Il più grande distretto tessile d'Europa è in sciopero
Le proteste dei lavoratori di alcune aziende cinesi di Prato
07 Ottobre 2024
A Prato, centro tessile più grande d'Europa ma anche sito produttivo notoriamente afflitto da sfruttamento della manodopera, ieri sono iniziate le proteste dei lavoratori di alcune attività a conduzione cinese del distretto. Secondo quanto denunciato dal sindacato che ha indetto lo sciopero, il Sudd Cobas Prato-Firenze, in alcune aziende tessili di Prato si lavorerebbe più di 80 ore al giorno, 12 al giorno senza giorni di riposo, con impiegati retribuiti in nero e senza tutele. Il sindacato afferma che ad alcuni impiegati è stato richiesto di restituire la tredicesima, altri hanno ricevuto buste paga finte oppure non sono mai stati pagati, e che il contratto (che solitamente annuncia un'occupazione part time) non viene mai rispettato. Tra le aziende coinvolte nello sciopero si trovano un sito di produzione di borse e cinture, una stireria, una fabbrica di lampo su misura, una tessitoria, un'azienda che confeziona abbigliamento Made in China e infine una fabbrica di moda fast fashion.

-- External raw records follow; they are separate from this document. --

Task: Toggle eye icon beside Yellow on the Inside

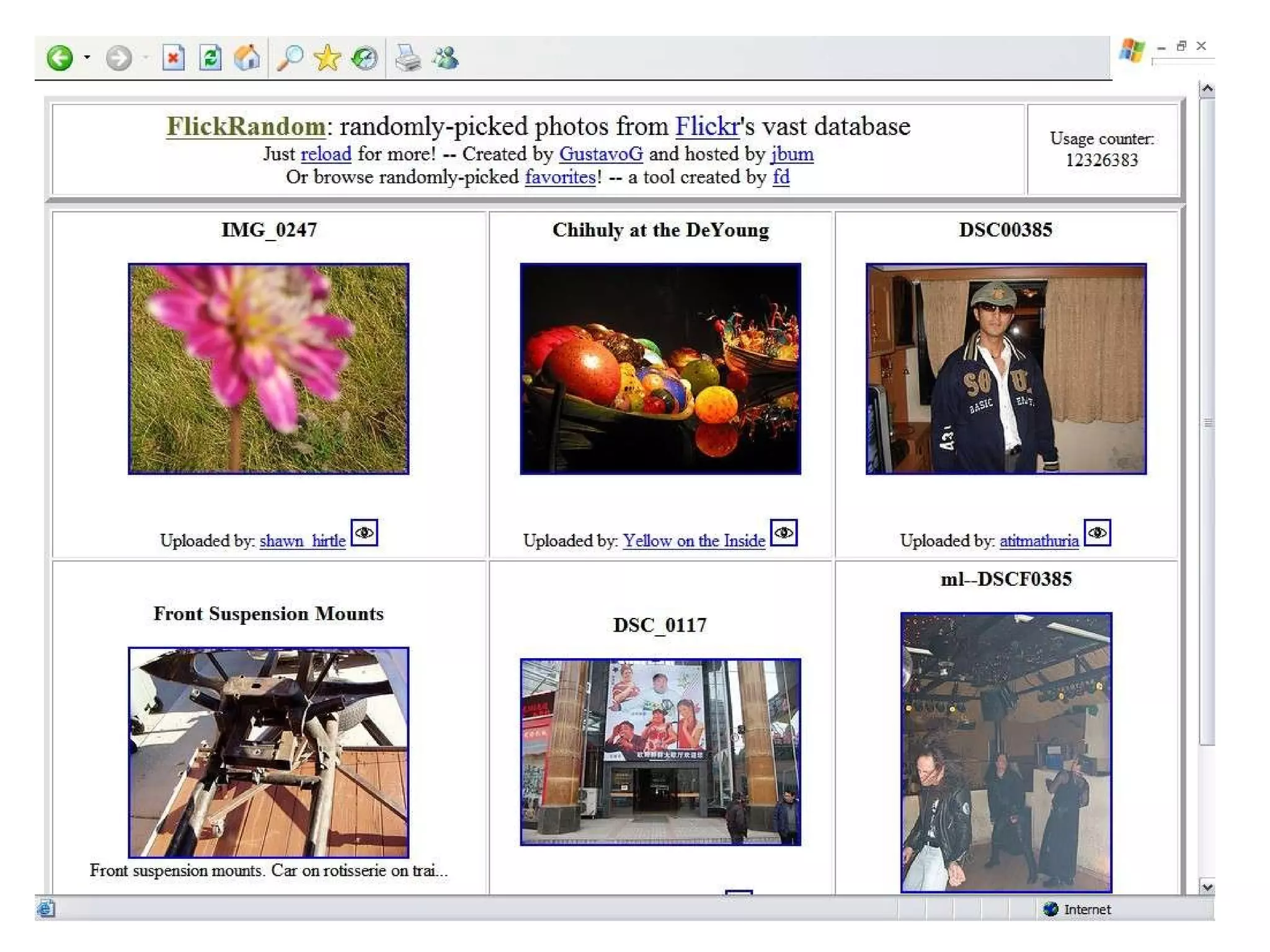Action: click(783, 532)
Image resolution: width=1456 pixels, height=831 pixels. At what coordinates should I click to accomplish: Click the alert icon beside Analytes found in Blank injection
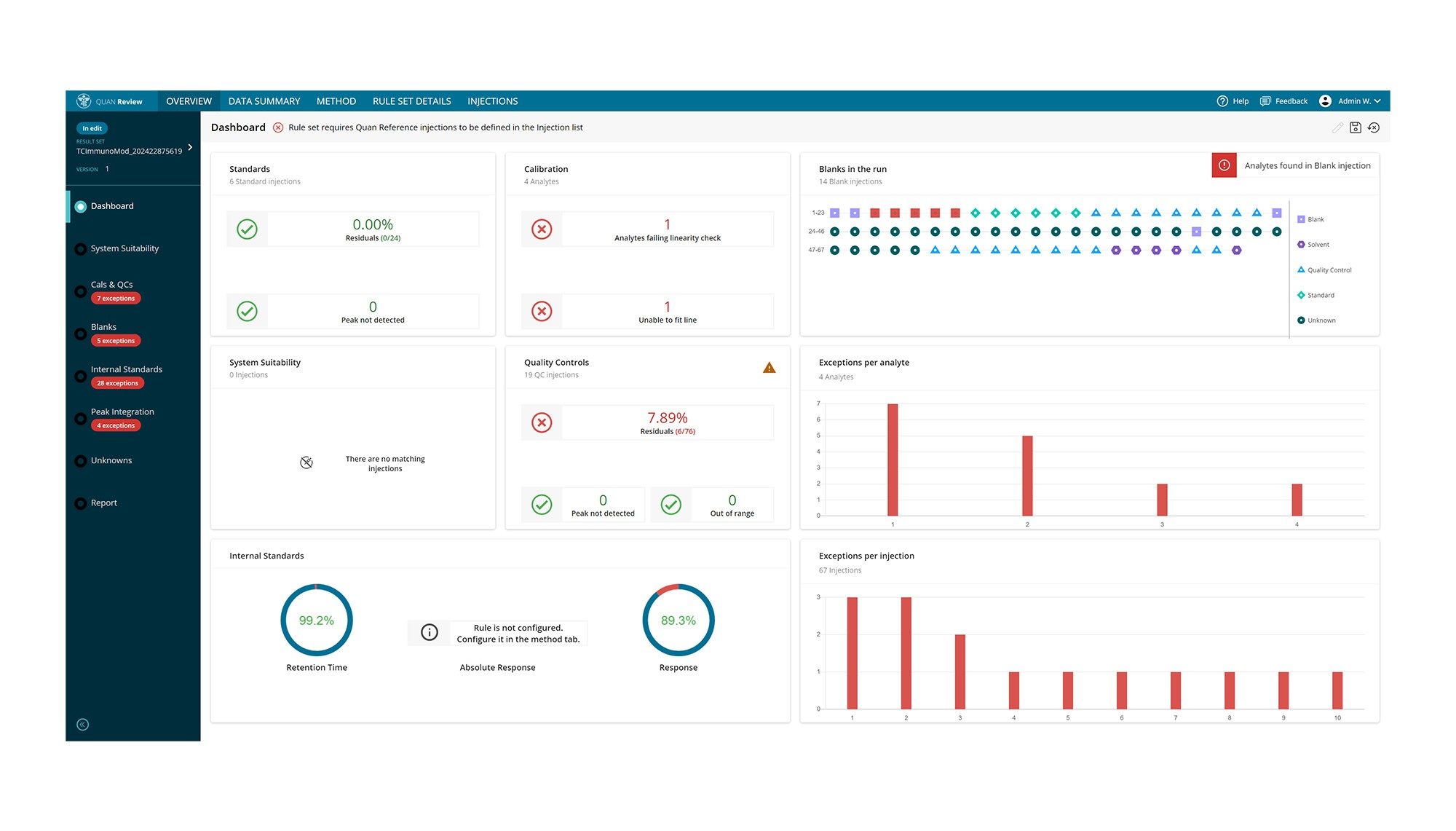(x=1224, y=165)
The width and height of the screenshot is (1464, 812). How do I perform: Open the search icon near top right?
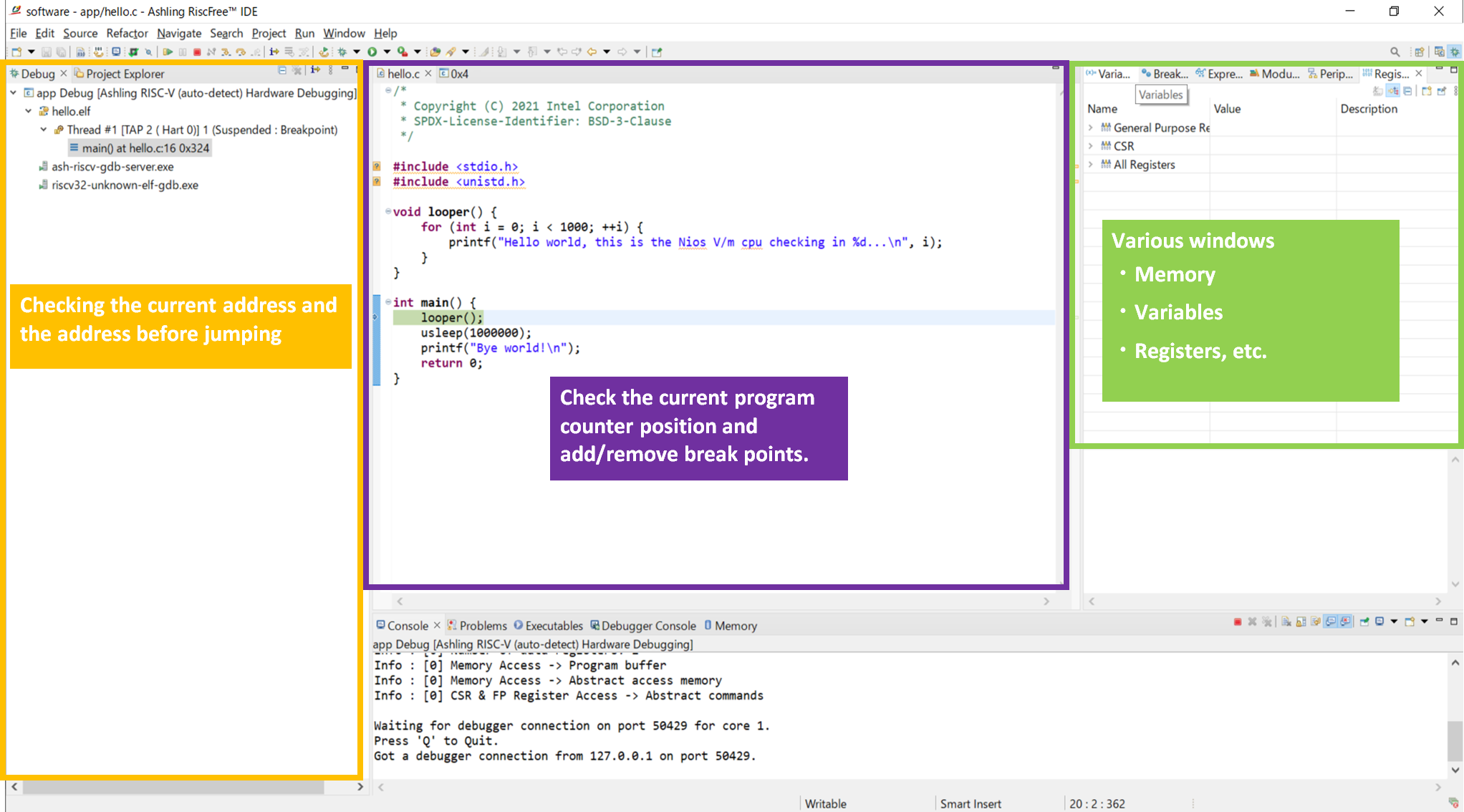coord(1396,52)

Gli impiegati che in sciopero a Prato da ieri hanno denunciato alla stampa le loro condizioni lavorative. Molti di loro appartengono alla comunità pakistana, che dopo quella cinese è una delle più grandi nel distretto: raccontano di essersi trovati costretti ad accettare il lavoro poiché trovare un'occupazione stabile senza permesso d'asilo è ancora più complesso, in più alcuni non sanno bene l'italiano perciò si sono dovuti accontentare. Al Fatto Quotidiano, uno dei lavoratori ha riportato di essere trattato «come un animale» e di dover sudare anche solo per ricevere la busta paga dovuta. Il sindacato dice che la colpa non è dei controlli, che troppo spesso vengono manipolati in favore dei proprietari d'azienda, ma delle leggi che concedono ai dirigenti di aggirarle senza troppe difficoltà. Per i rappresentanti del Sudd Cobas Prato-Firenze il primo passo per risolvere il problema sarebbe risolvere la crisi del settore dell'abbigliamento, peggiorata nell'ultimo anno a causa della guerra in Ucraina e nella Striscia di Gaza. Così come quello industriale, ricorda il sindacato, soffre anche il settore artigianale, a danno dell'etichetta Made in Italy di cui il Paese va da sempre così fiero.